現在、米国ハーバード大学耳鼻咽喉科学教室に留学しています。伝統ある側頭骨病理学の研究室に所属し、人工内耳術後の内耳の病理について研究しています。このような機会を与えてくださった北原教授をはじめ、教室の皆様方に深く感謝いたします。当教室に興味を持たれている方や留学を考えている方に参考になればと思います。

奈良医大での初期研修では入局先をかなり迷いましたが、学生時代にラグビーで鼻骨骨折した際にお世話になった耳鼻科に決めました。入局時にもラグビー部の先輩である現太田講師が留学されていました。近年、全国的に留学者が減少しているのは大学への入局者が減ったため、人的余裕がなくなったからではないかと思います。その上、周りに留学経験者がいないと留学を考える機会すらなくなるので、連鎖的に留学が減ってしまいます。その点、当科では入局後から数えても先輩10人後輩3人が国内外に留学されているので、心配無用です。入局時には留学など全く考えていませんでしたが、このような環境で後期研修を行うことは現在の僕のように将来の選択肢が広がる選択だと思います。

海外留学となると言葉、家族、費用など不安があるかと思います。子供たち(中1と小5)は現地校にも馴染んで元気に登校しています。1年弱になりますが英語は僕に駄目だしするくらいにまでになっています。週末には郊外、連休にはニューヨークに出掛けたりと、日本ではあまり家族の時間がとれなかったので、ここぞとばかりに思い出作りをさせてもらっています。

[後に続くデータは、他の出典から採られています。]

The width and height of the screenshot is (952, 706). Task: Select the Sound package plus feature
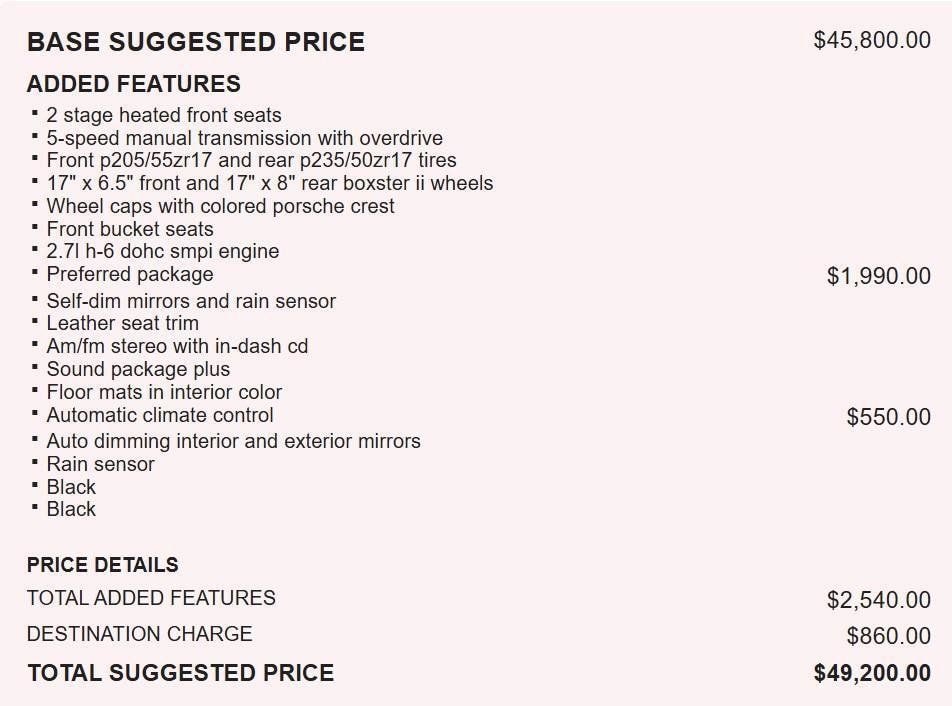[x=138, y=369]
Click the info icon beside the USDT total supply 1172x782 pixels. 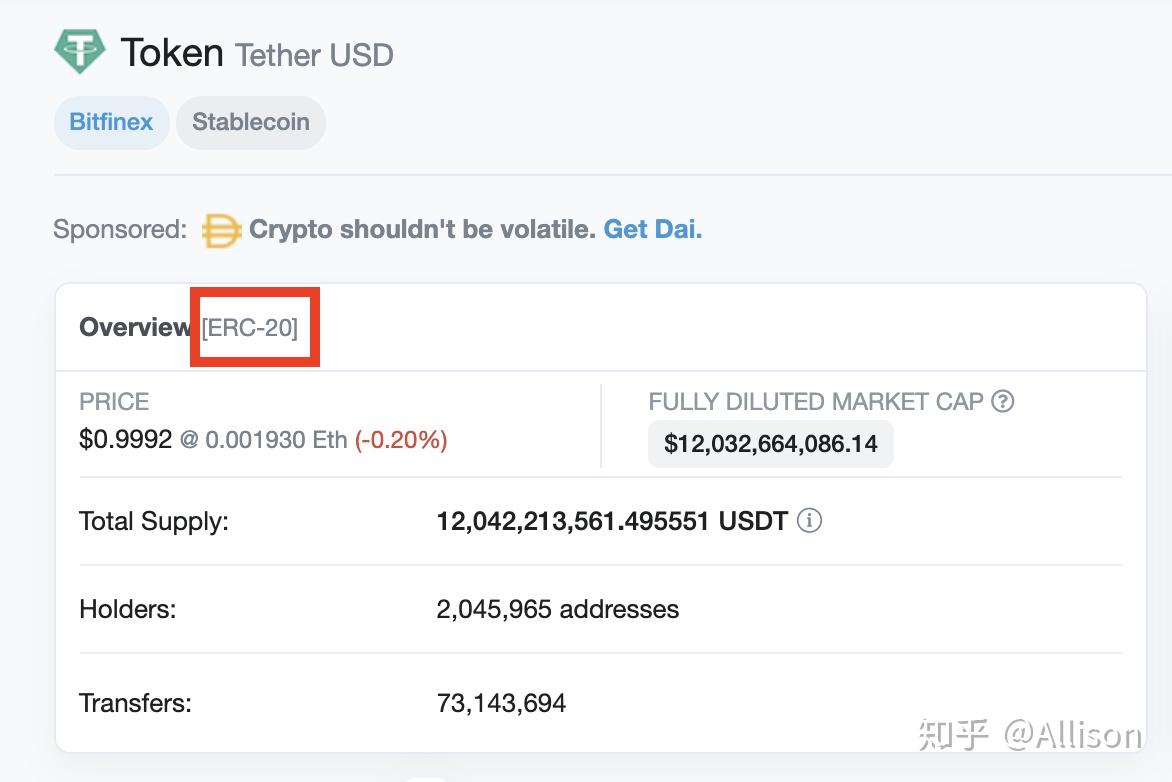811,520
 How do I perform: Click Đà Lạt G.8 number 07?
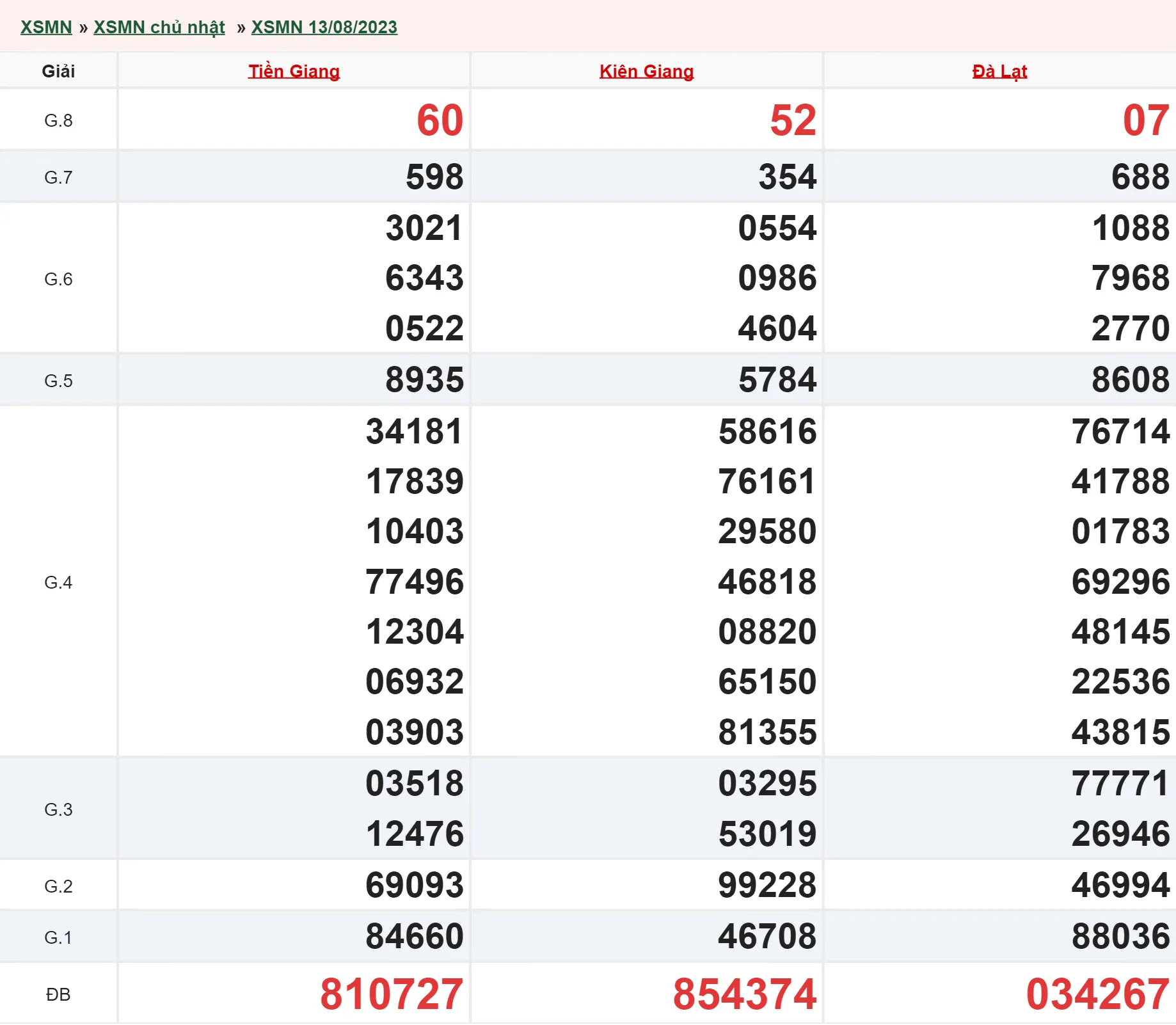point(1146,120)
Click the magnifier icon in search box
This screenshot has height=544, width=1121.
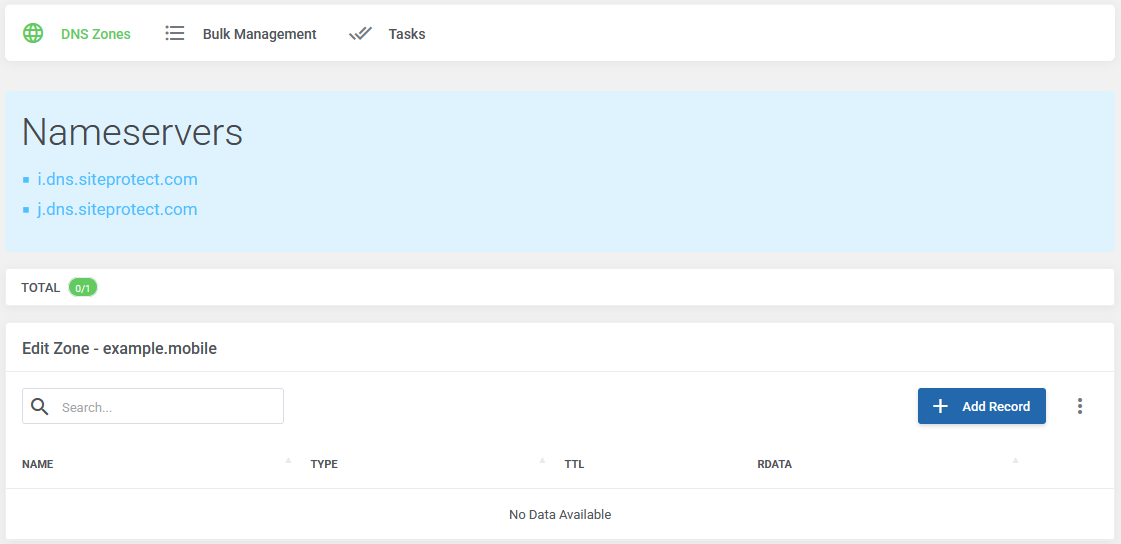coord(40,406)
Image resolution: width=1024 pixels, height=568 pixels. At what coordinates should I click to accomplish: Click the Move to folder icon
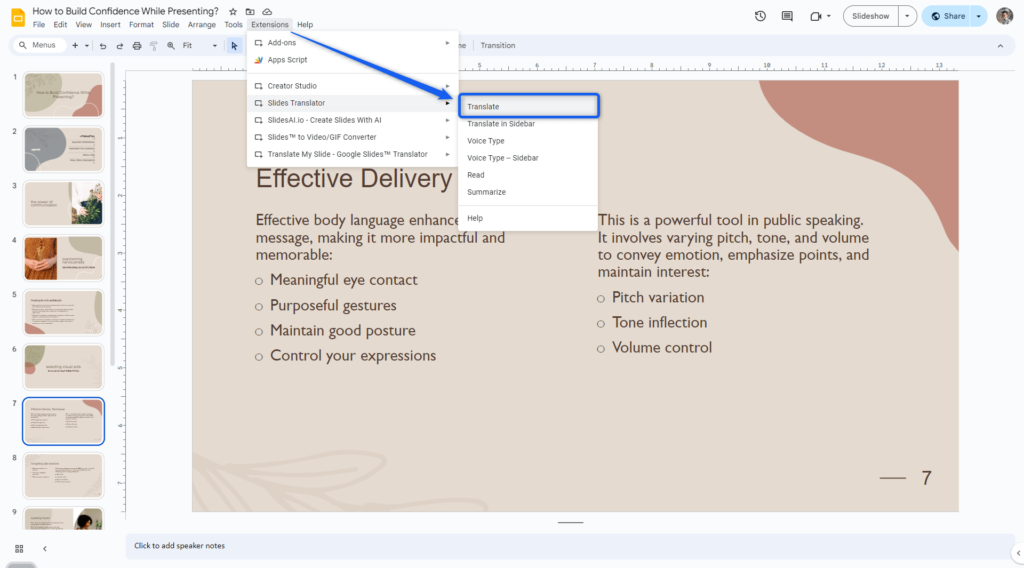point(250,11)
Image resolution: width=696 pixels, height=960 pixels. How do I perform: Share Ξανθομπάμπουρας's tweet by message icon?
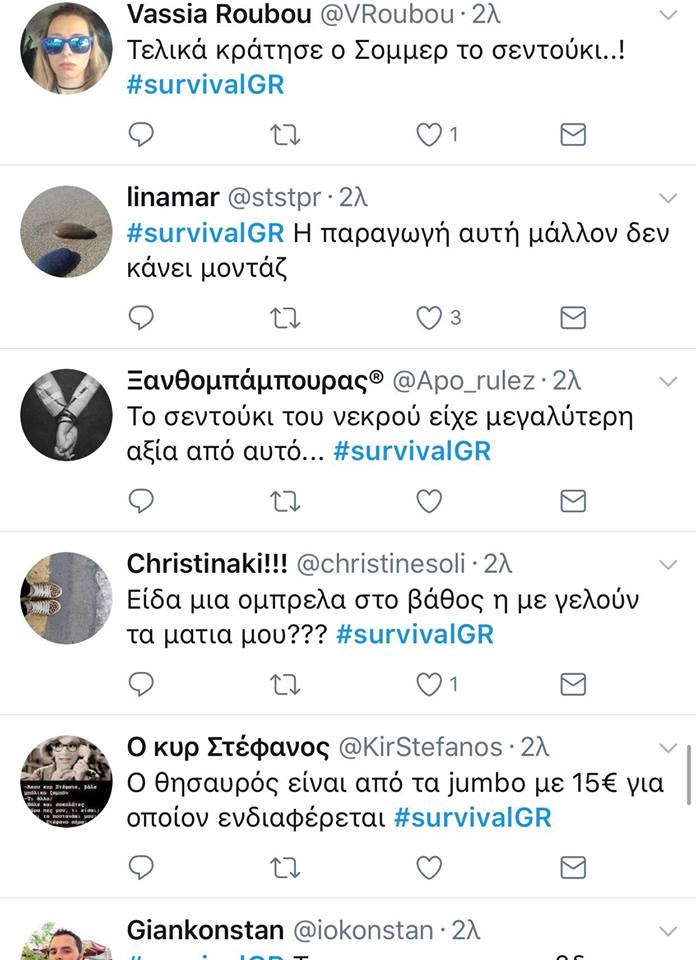[x=573, y=501]
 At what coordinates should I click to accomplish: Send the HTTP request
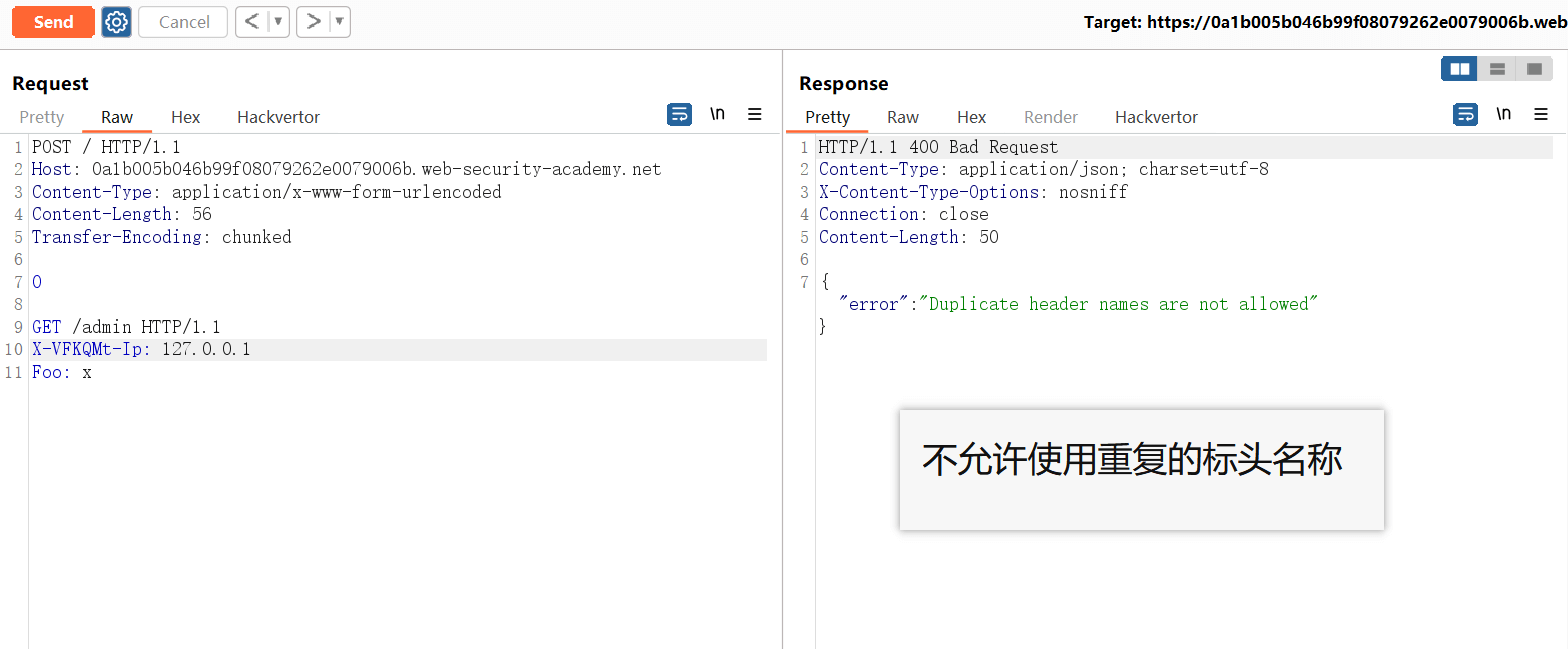53,22
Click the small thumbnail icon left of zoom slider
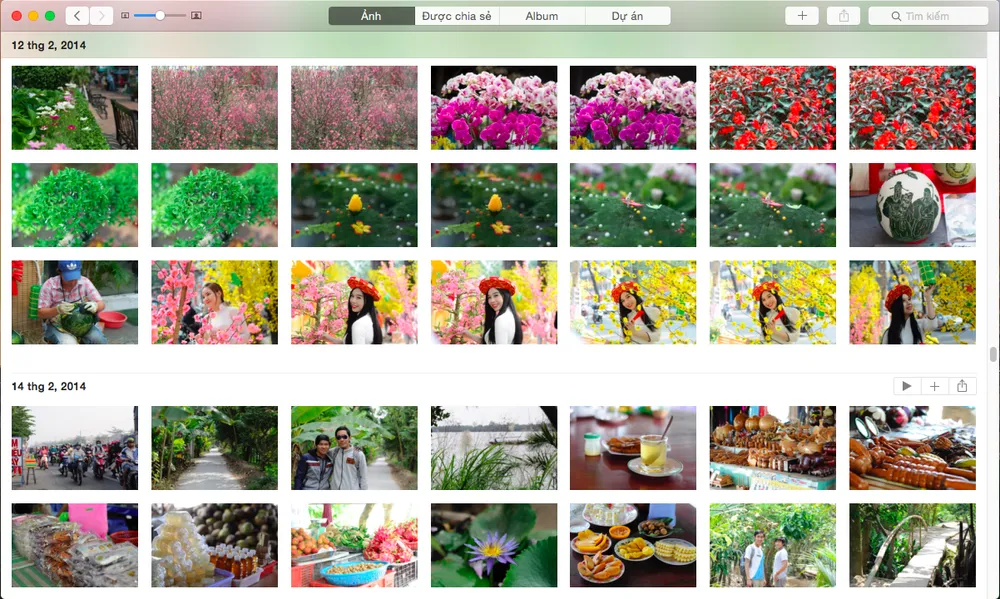This screenshot has width=1000, height=599. [x=125, y=16]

費用に関しては、ある程度蓄えが必要です。家を借りる際には家賃数年分の預金証明必要でした。無理をせず、蓄えや留学先の条件などをよく考えて決定すべきと思います。僕も決断する前には北原教授や留学した先輩方に相談の乗っていただきました。最後になりますが、一人でも多くの方々が当教室や海外留学に興味を持っていただけたらと思います。